Turbine isentropic efficiency η_T = W_actual / W_isentropic = (h_in − h_out,actual) / (h_in − h_out,s) = 340/400 = 0.85 = 85%. For a turbine, actual work is always less than isentropic because irreversibilities (friction, turbulence, leakage) convert some shaft work into heating the fluid. Dividing actual by isentropic gives a number ≤ 1. Option B flips the ratio — that structure applies to compressors, not turbines. 85% is considered a good turbine efficiency; real industrial turbines operate in the 85–90% range.

Efficiency must always be ≤ 1. For a compressor, the isentropic (ideal) process requires the *minimum* possible work; the real compressor always requires more due to friction and irreversibilities. W_actual > W_isentropic. If you wrote η_C = W_actual / W_isentropic, you'd get a number > 1, which is meaningless as an efficiency. Inverting the ratio — ideal/actual — gives a number between 0 and 1. The mnemonic: efficiency = (what you want) / (what you pay). For a compressor you want pressure rise and 'pay' in work input.

Answer: True

In an isentropic (ideal) compressor, all the work input goes into raising the fluid's pressure and enthalpy along the isentrope. In a real compressor, the extra work required beyond the isentropic minimum goes into entropy generation — which manifests as additional heating of the working fluid. The real outlet enthalpy h_out,actual = h_in + W_actual/ṁ is higher than the isentropic outlet enthalpy h_out,s = h_in + W_isentropic/ṁ, meaning the fluid exits hotter. This is why compressor efficiency matters in power cycle analysis: a less efficient compressor delivers hotter air to the combustor, wasting fuel.

Answer: False

The isentropic turbine represents the maximum possible work extraction for given inlet and outlet pressures. A real turbine with η_T = 0.90 delivers only 90% of that maximum — the other 10% is lost to internal irreversibilities (friction, turbulence, heat leakage) that heat the fluid rather than turning the shaft. The actual outlet enthalpy is higher than the isentropic outlet enthalpy, meaning less enthalpy was converted to work. No real device can exceed the isentropic limit; efficiency is always < 1.
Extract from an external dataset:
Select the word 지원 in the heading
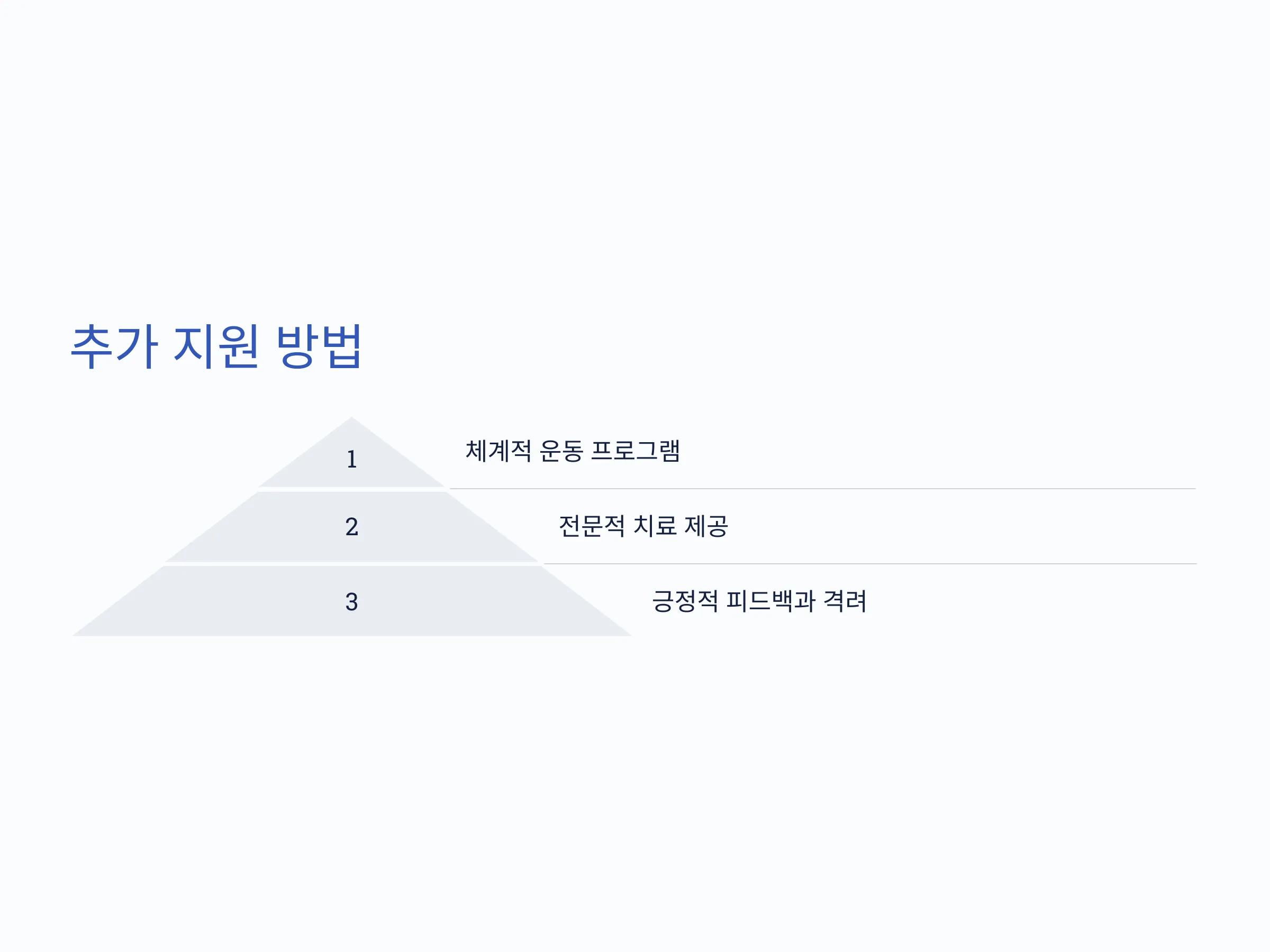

A quick check: if you mix up the formulas, you'll get a number > 1, which immediately flags an error. The asymmetry also has a physical interpretation: turbine irreversibilities reduce the enthalpy drop (shaft work), keeping the exit enthalpy above the isentropic exit. Compressor irreversibilities increase the enthalpy rise (shaft work required), pushing the exit enthalpy above the isentropic exit. In both cases, the real exit enthalpy is higher than the isentropic exit enthalpy — but for opposite reasons.